Monday, November 4, 2013

Sacagawea’s Child: The Life and Times of Jean-Baptiste Charbonneau


Susan Colby, University of Oklahoma Press (Norman) 2004.

Fascinating summer that it has been, began in May with a 4x4 excursion to the banks of Oregon’s Owyhee River in search of the resting place of J.B. (Pomp) Charbonneau, infant member of Lewis and Clark’s Corps of Discovery. 

July found me following the Clearwater and crossing Lolo Pass almost in the footsteps of that expedition.

August, and I’m at Fort Clatsop, their western most outpost at the mouth of the Collumbia.  There, at the bookshop, I secure Sacagawea’s Child: The Life and Times of Jean-Baptiste Charbonneau.
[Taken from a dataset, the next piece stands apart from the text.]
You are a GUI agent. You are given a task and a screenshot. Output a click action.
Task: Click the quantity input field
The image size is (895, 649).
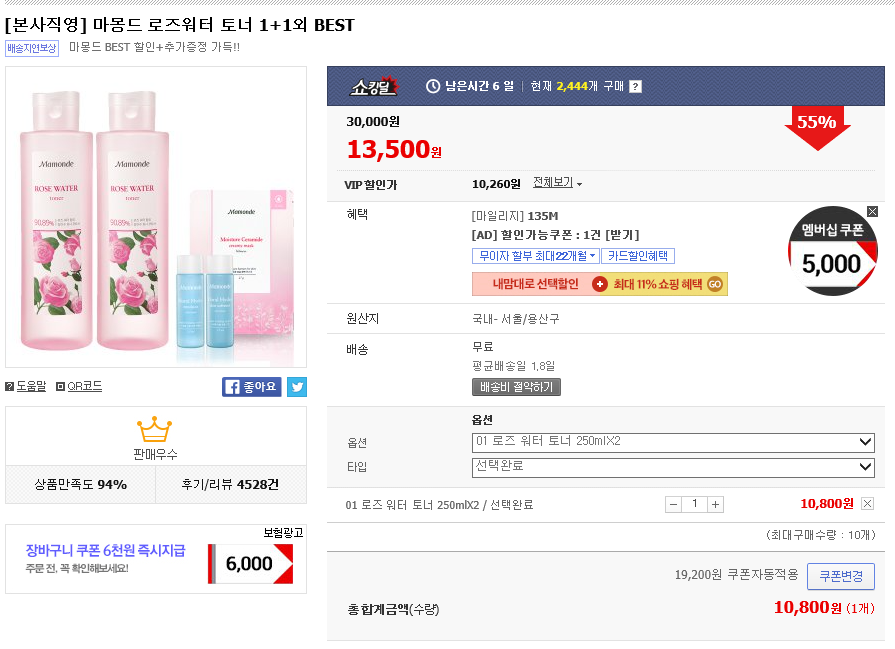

Reading through the biography of this relatively unsung man, I realize his heritage, upbringing, character and strength was pivotal to our westward movement.  William Clark ensured his education.  Duke Paul of Wurttemberg – nephew of the czar of Russia – introduced him to an “enlightened” Europe.  But his heart belonged to the west where “…there is a charm in the loneliness – an enchantment in the solitude – a witching variety among the sameness…” (pg 117) never allowed him to settle in a city for long.  “The Indian lodge and his native fastness possessed greater charms than the luxuries of civilized life.”  (pg 115)

Having read the stories of those he knew and helped: Jed Smith, William Sublette, James Beckwourth, Stephen Watts Kearney, John Fremont; Having traveled now some of Pomp’s trails – across the Rockies, along the Powder and the Yellowstone, into the Black Hills, returning through the Tetons – and discovering that he spent 13 valuable years living a scant 12 miles from my home in Rocklin, I am impressed by this man’s forgiving character and service to others.

Colby’s biography moved me to eagerly turn pages yet to pause often in reflection of the land he embraced and the cavalcade he lived.

Pomp, it turns out, spent the thirteen years prior to a fateful departure for the Montana mines about 20 miles east of my home.  The Placer County Herald reported that Mr. Charbonneau and buckskinned compatriot James Beckwourth cooperated in the running of a hotel at Murderers Bar on the Middle Fork of the American for a short period of time.  I’ll be seeking that site soon.